Lors d’une conférence de presse organisée ce matin à Berne, le syndicat Unia a tiré la sonnette d’alarme: si rien n’est fait pour améliorer les conditions de travail, alors les objectifs climatiques de la Suisse ne pourront pas être tenus. Chiffres à l’appui, Peppina Beeli, experte d’Unia pour les questions climatiques et énergétiques, dresse un constat : «En Suisse, les bâtiments sont responsables de 44% de la consommation d’énergie et d’un tiers des émissions de CO2. D’importants moyens sont heureusement garantis, mais le défi est énorme et de nombreux emplois devront être crées pour le relever». La Haute école zurichoise des sciences appliquées (ZHAW) estime que jusqu’à 87 000 postes seront nécessaires pour rénover les bâtiments, remplacer les systèmes de chauffage et poser des installations solaires.
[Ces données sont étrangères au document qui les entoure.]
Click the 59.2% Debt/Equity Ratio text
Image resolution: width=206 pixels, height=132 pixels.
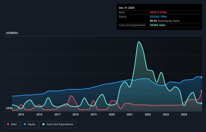click(165, 21)
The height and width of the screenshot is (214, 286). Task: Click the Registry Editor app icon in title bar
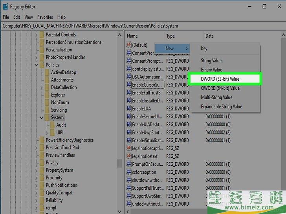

Pour Unia, les conditions ne sont pas réunies actuellement pour que la Suisse parvienne à respecter ses objectifs climatiques de zéro émission nette. Bruna Campanello, coresponsable nationale du secteur des arts et métiers et membre du comité directeur d’Unia le souligne: «Qui dit potentiel d'emplois dit aussi besoin de main-d'œuvre qualifiée. Or aujourd’hui, une pénurie alarmante fait rage dans les branches-clés de la transition écologique que sont la technique du bâtiment et l’électricité». Plusieurs études soulignent la gravité de la situation. Elle concerne autant la relève en apprenti-e-s qui s’avère insuffisante que l’exode de salarié-e-s qui quittent le métier sans que les départs ne soient compensés. Les associations patronales Suissetec (technique du bâtiment) et EIT.swiss (électricité) tentent d’inverser la tendance avec des campagnes publicitaires coûteuses, mais cela ne suffira pas. Ce sont les conditions de travail qui doivent s’améliorer.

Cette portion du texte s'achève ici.